Embeddings

Finalfusion Embeddings

class ffp.embeddings.Embeddings(storage: ffp.storage.storage.Storage, vocab: ffp.vocab.vocab.Vocab, norms: Optional[ffp.norms.Norms] = None, metadata: Optional[ffp.metadata.Metadata] = None)[source]

Bases: object

Embeddings class.

Embeddings always contain a Storage and Vocab. Optional chunks are Norms corresponding to the embeddings of the in-vocab tokens and Metadata.

Embeddings can be retrieved through three methods:

  1. Embeddings.embedding() allows to provide a default value and returns this value if no embedding could be found.

  2. Embeddings.__getitem__() retrieves an embedding for the query but raises an exception if it cannot retrieve an embedding.

  3. Embeddings.embedding_with_norm() requires a Norms chunk and returns an embedding together with the corresponding L2 norm.

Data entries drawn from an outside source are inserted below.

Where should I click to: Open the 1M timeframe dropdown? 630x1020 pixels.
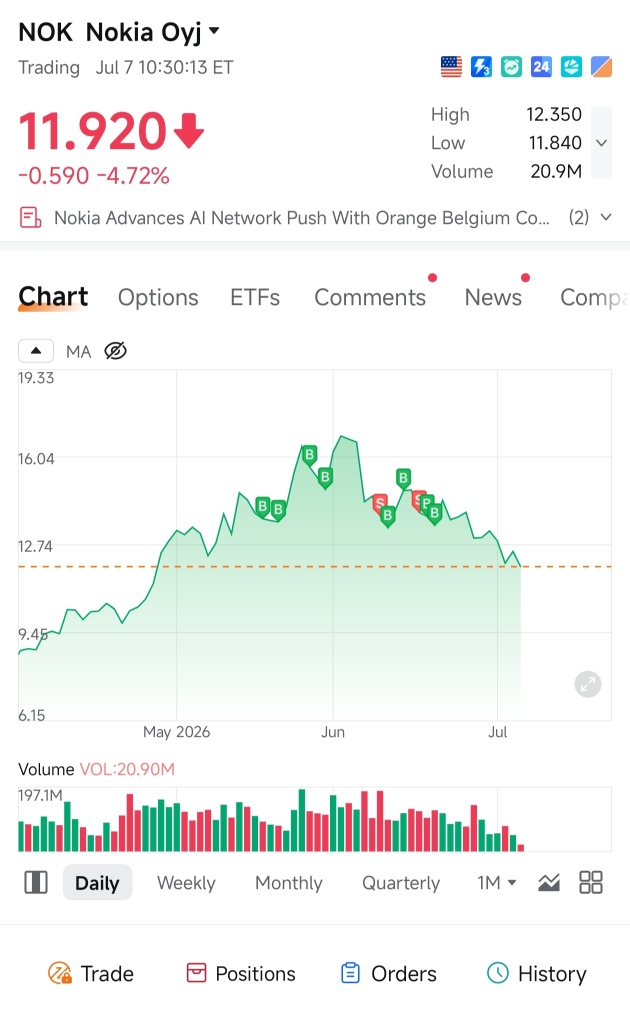pyautogui.click(x=497, y=883)
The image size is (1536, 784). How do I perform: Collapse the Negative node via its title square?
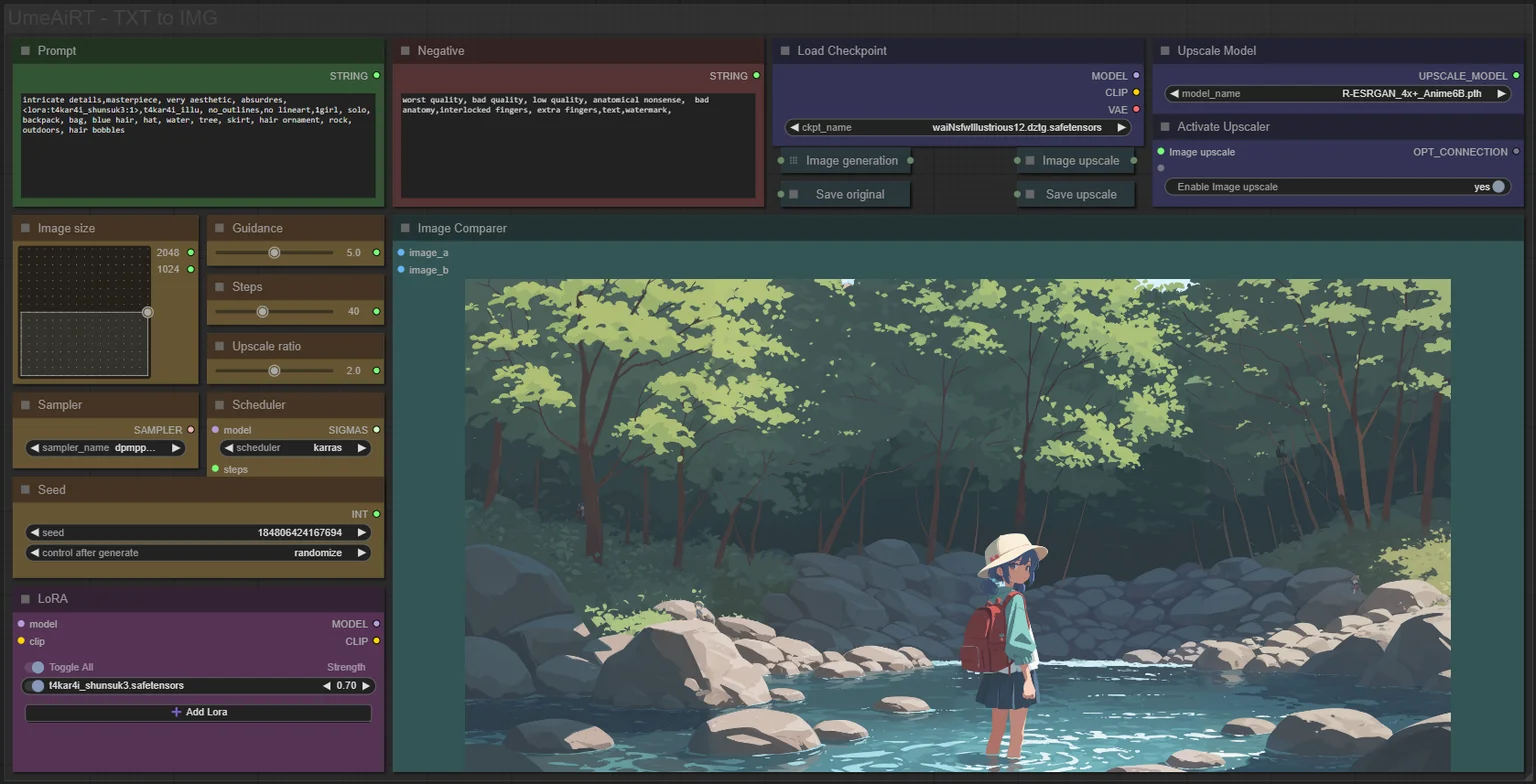(x=405, y=51)
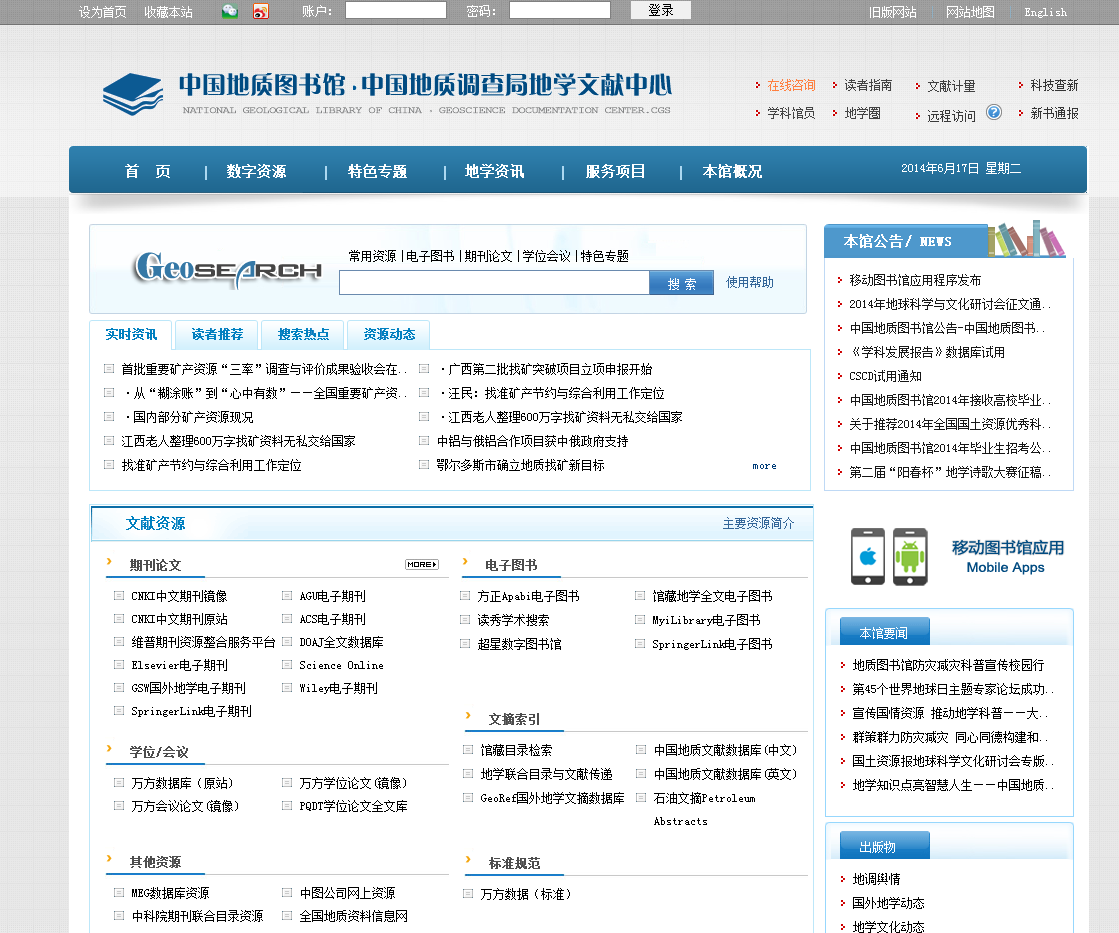Select the 期刊论文 search category

[488, 256]
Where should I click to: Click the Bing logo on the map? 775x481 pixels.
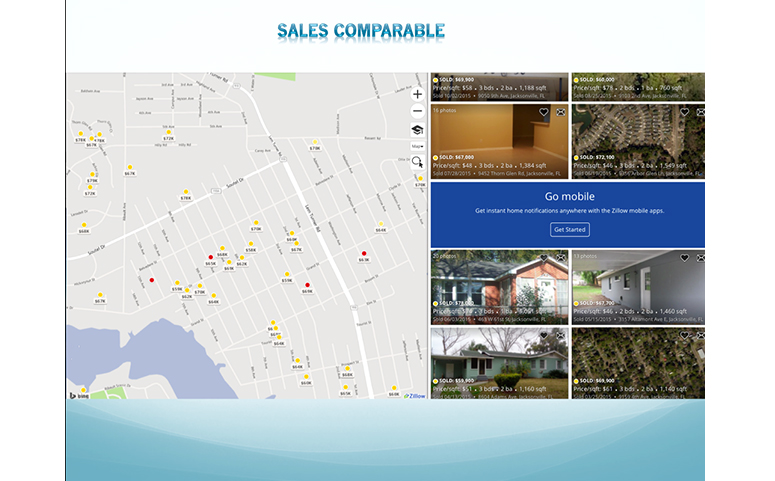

Embeddings are composed of the 4 chunk types:

  1. Storage: either NdArray or QuantizedArray (required)

  2. Vocab, one of SimpleVocab, FinalfusionBucketVocab, FastTextVocab and ExplicitVocab

    (required)

  3. Norms

  4. Metadata

Examples

>>> storage = NdArray(np.float32(np.random.rand(2, 10)))
>>> vocab = SimpleVocab(["Some", "words"])
>>> metadata = Metadata({"Some": "value", "numerical": 0})
>>> norms = Norms(np.float32(np.random.rand(2)))
>>> embeddings = Embeddings(storage=storage, vocab=vocab, metadata=metadata, norms=norms)
>>> embeddings.vocab.words
['Some', 'words']
>>> np.allclose(embeddings["Some"], storage[0])
True
>>> try:
...     embeddings["oov"]
... except KeyError:
...     True
True
>>> _, n = embeddings.embedding_with_norm("Some")
>>> np.isclose(n, norms[0])
True
>>> embeddings.metadata
{'Some': 'value', 'numerical': 0}
__init__(storage: ffp.storage.storage.Storage, vocab: ffp.vocab.vocab.Vocab, norms: Optional[ffp.norms.Norms] = None, metadata: Optional[ffp.metadata.Metadata] = None)[source]

Initialize Embeddings.

Initializes Embeddings with the given chunks.

Conditions

The following conditions need to hold if the respective chunks are passed.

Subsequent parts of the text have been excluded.